DOCUMENT PASSAGE: Begin
Gavi announced in March that it planned to distribute 1.7 million doses of the AstraZeneca vaccine to North Korea by May.

Several barriers have delayed the shipment, though, including North Korean concerns about the safety and efficacy of the AstraZeneca vaccine, reluctance to sign a liability waiver in case of side effects, and refusal to allow international workers into the country to facilitate the shipment.

Global supply shortages are also to blame. India, a major producer of the AstraZeneca vaccine, earlier this year suspended vaccine exports amid its own explosion in COVID-19 cases.

North Korea appears to see the vaccine shortage as a main obstacle. In a May statement to the World Health Organization, North Korea accused countries of selfishly hoarding vaccine supplies, creating a “bottleneck” in global production.

Refrigeration issues

A big hurdle is North Korea’s antiquated and uneven health care system, which limits its ability to handle many types of COVID-19 vaccines.

The country does not have a consistent electricity supply, much less the network of ultra-cold refrigerators and specialized delivery trucks needed to handle vaccines such as those produced by Pfizer and Moderna, which utilize advanced mRNA technology.

According to the source familiar with the talks, North Korea has not yet accepted international offers to help upgrade its cold supply chain network.
DOCUMENT PASSAGE: End
STORED DATA: Begin
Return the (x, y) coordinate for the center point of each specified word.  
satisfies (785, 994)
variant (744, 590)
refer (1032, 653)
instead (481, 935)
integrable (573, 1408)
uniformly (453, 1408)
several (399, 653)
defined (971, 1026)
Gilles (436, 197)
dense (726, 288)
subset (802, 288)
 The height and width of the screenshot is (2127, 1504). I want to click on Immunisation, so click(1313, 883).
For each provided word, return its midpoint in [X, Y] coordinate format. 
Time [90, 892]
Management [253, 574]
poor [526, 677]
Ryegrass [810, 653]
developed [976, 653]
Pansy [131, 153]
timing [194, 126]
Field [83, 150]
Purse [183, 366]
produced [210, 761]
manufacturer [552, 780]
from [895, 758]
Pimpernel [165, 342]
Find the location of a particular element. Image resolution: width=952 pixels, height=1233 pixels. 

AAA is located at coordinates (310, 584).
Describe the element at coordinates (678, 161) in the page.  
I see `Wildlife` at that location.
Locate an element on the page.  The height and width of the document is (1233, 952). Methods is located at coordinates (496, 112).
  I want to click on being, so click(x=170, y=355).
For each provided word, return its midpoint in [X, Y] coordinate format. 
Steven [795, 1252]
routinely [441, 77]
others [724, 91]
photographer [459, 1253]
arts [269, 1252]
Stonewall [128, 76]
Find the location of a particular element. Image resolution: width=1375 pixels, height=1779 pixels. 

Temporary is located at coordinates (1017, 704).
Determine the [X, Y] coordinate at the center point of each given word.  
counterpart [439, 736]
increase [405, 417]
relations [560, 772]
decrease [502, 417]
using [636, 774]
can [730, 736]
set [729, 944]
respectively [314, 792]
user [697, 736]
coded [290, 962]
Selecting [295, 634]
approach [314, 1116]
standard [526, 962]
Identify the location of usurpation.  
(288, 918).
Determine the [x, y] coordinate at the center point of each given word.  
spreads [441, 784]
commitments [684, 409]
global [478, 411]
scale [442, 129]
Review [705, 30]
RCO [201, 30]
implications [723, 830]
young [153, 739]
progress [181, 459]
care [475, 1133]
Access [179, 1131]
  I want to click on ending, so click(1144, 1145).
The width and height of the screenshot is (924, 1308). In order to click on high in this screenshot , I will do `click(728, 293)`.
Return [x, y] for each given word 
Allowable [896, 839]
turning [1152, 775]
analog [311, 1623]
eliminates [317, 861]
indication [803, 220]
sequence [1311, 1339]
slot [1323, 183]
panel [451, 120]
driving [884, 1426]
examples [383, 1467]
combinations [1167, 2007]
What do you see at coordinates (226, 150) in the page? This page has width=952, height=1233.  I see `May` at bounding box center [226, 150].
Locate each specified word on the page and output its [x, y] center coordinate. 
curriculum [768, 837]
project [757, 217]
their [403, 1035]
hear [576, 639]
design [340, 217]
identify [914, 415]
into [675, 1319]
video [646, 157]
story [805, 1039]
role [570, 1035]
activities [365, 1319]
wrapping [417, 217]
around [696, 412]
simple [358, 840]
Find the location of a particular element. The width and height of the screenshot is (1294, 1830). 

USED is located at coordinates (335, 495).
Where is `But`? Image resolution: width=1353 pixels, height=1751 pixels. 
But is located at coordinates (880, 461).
STORED DATA: End
## EXERCISE INSTRUCTIONS
Rewrite everything in the North Korea vaccine passage from "Gavi announced in" down to "in global production.", swapping "shipment" for "delivery".

## TASK RESULT
Gavi announced in March that it planned to distribute 1.7 million doses of the AstraZeneca vaccine to North Korea by May.

Several barriers have delayed the delivery, though, including North Korean concerns about the safety and efficacy of the AstraZeneca vaccine, reluctance to sign a liability waiver in case of side effects, and refusal to allow international workers into the country to facilitate the delivery.

Global supply shortages are also to blame. India, a major producer of the AstraZeneca vaccine, earlier this year suspended vaccine exports amid its own explosion in COVID-19 cases.

North Korea appears to see the vaccine shortage as a main obstacle. In a May statement to the World Health Organization, North Korea accused countries of selfishly hoarding vaccine supplies, creating a “bottleneck” in global production.